REQUIRED ACTION ▸
Find "974x460 pixels. How" in the records that follow; print that line and each subsequent line through the last one, verbatim and with nothing added.

DATA SHOWN ▸
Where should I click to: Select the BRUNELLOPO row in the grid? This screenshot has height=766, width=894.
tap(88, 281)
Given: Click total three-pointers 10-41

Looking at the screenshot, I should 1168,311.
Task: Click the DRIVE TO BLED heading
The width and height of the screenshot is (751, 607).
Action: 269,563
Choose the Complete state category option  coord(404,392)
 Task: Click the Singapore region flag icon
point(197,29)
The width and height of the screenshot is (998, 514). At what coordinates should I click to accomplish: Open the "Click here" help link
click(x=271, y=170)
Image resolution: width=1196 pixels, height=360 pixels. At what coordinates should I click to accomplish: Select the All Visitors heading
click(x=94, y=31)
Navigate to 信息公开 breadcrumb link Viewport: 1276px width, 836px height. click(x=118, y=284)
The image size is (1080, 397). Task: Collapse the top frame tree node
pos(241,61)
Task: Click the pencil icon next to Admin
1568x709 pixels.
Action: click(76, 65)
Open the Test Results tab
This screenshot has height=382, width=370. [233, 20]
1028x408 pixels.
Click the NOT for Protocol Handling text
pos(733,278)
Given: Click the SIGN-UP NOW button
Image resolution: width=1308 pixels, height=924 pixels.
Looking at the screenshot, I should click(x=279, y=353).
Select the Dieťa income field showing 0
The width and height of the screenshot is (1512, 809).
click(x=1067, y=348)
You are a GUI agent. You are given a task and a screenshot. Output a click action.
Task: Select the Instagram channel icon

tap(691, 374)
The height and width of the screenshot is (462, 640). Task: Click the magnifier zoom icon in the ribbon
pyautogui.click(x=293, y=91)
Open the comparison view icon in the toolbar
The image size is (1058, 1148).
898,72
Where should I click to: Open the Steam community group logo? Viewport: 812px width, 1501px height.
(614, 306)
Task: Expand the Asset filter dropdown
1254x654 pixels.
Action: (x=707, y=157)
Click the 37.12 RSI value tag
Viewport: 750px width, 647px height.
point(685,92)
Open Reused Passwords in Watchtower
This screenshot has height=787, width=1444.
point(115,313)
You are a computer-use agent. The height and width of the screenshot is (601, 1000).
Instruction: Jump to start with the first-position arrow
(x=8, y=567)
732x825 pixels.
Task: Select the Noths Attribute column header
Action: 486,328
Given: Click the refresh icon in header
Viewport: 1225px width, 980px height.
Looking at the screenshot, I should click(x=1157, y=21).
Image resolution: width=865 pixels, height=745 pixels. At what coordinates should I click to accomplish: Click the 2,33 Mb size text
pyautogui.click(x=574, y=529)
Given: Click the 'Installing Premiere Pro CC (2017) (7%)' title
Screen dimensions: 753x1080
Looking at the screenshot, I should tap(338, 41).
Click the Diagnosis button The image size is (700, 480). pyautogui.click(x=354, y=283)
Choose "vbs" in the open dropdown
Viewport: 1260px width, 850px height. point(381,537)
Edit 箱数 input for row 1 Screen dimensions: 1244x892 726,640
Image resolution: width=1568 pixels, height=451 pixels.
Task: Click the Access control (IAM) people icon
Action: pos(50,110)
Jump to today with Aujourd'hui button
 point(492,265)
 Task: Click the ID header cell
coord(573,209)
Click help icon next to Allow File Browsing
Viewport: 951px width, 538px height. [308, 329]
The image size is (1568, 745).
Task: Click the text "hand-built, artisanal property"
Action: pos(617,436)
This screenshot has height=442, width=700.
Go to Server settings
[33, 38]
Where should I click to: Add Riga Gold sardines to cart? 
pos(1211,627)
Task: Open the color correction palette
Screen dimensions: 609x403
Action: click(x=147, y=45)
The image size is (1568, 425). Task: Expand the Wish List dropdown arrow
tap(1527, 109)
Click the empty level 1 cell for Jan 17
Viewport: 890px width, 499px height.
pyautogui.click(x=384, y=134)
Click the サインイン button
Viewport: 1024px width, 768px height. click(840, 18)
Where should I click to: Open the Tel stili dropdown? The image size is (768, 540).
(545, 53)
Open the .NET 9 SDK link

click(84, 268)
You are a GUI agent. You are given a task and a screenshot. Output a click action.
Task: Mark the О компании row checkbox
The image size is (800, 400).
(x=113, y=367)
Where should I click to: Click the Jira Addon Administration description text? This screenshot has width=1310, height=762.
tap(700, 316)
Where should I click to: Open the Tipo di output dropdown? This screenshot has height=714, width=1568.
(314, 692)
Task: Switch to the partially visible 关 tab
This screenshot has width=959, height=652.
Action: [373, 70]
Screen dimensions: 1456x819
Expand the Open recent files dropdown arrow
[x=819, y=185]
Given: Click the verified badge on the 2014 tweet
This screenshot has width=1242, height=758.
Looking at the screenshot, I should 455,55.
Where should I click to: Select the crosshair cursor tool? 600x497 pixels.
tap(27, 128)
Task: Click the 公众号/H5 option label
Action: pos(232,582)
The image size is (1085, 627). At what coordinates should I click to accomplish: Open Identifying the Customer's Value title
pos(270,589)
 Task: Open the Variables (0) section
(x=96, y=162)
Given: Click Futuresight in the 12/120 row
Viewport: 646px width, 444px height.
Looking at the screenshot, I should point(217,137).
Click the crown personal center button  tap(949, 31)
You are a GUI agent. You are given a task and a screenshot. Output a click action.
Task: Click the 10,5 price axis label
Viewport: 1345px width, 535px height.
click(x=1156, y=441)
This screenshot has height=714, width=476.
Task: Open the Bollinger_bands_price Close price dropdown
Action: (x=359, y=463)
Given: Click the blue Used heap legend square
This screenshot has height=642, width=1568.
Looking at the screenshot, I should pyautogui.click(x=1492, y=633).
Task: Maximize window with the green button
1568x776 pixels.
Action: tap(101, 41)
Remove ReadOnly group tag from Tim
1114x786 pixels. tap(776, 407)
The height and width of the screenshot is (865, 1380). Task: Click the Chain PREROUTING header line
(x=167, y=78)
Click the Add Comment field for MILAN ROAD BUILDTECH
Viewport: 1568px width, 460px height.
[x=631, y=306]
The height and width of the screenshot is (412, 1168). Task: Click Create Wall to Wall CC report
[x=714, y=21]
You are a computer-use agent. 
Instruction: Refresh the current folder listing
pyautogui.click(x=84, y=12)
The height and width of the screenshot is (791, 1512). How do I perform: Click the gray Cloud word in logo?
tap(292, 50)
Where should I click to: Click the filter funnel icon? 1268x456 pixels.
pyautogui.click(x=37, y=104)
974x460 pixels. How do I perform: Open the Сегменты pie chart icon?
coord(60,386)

SOLUTION ▸
974x460 pixels. How do I perform: Open the Сегменты pie chart icon?
coord(60,386)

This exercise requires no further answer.